Set problem:
Format each line of the listing below as a string in a JSON list, skipping blank lines. Leave the pictures out of your answer.

Information shown:
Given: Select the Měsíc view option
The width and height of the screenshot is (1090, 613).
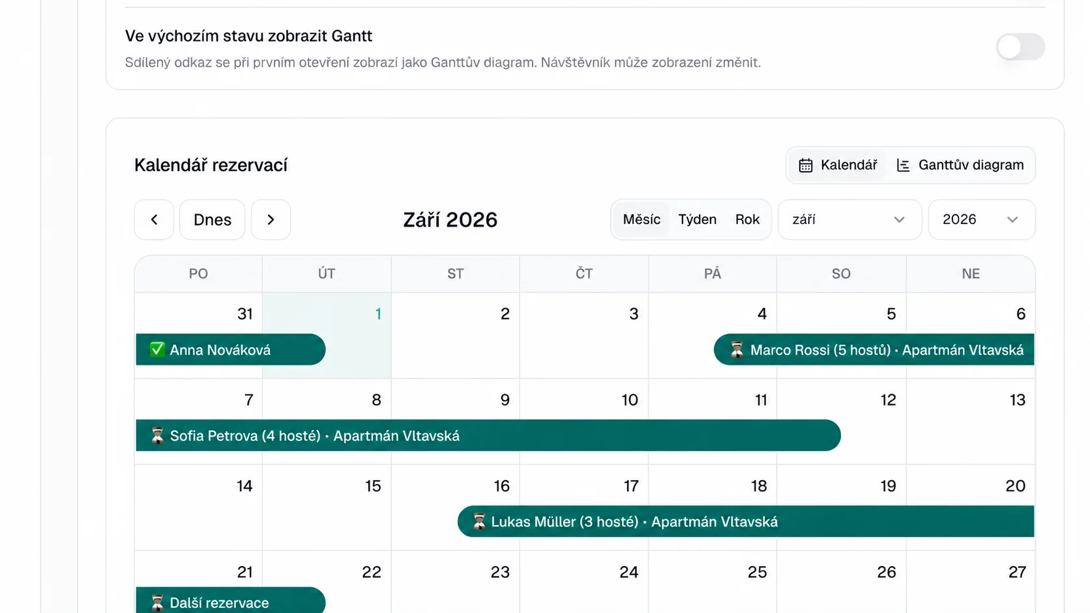Looking at the screenshot, I should coord(641,220).
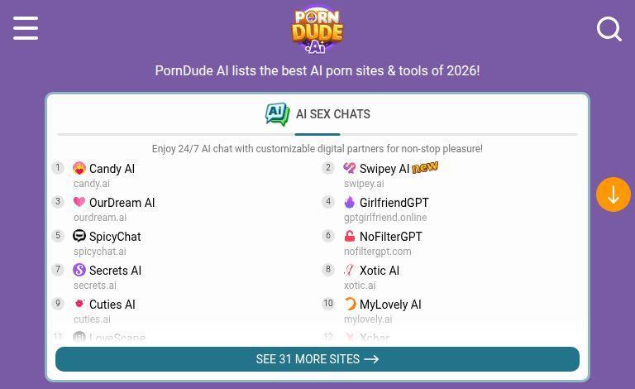
Task: Click the orange scroll-down arrow button
Action: coord(613,195)

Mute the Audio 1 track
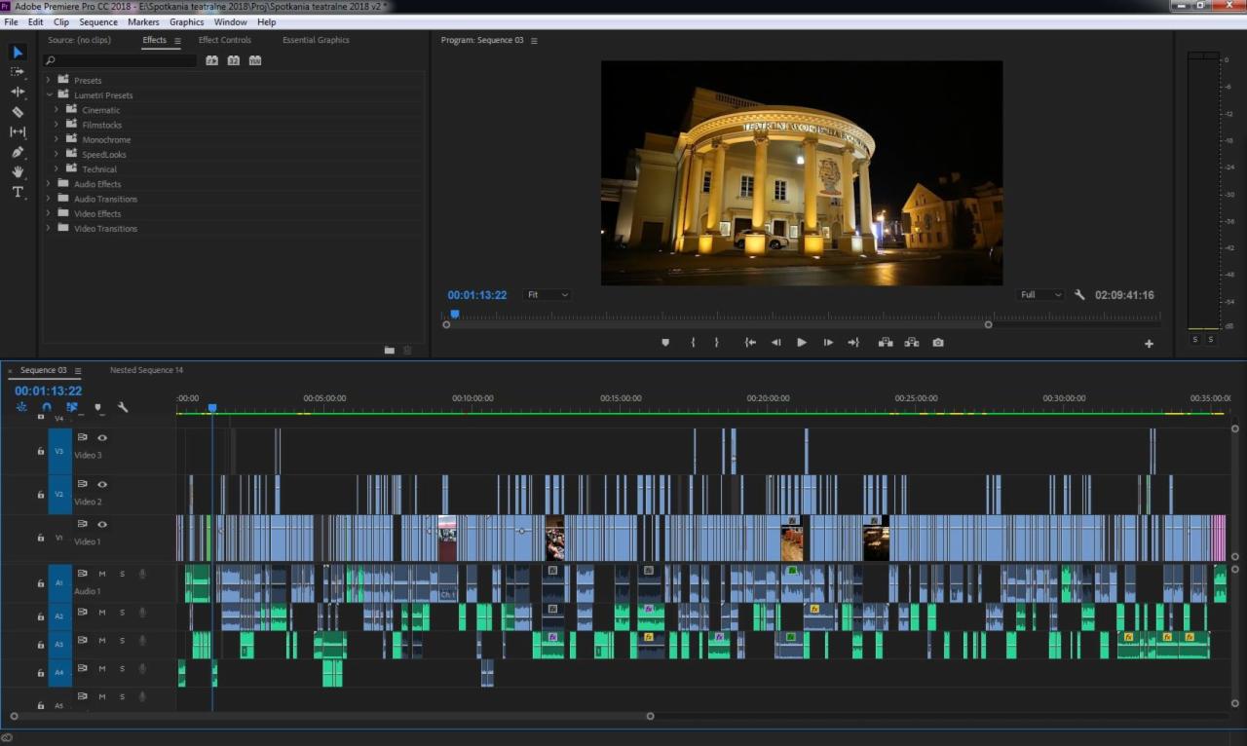101,574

Response to this exercise:
[
  "Given: Select the Měsíc view option",
  "The width and height of the screenshot is (1090, 613).",
  "Looking at the screenshot, I should coord(641,220).",
  "Task: Click the orange scroll-down arrow button",
  "Action: coord(613,195)",
  "Mute the Audio 1 track",
  "101,574"
]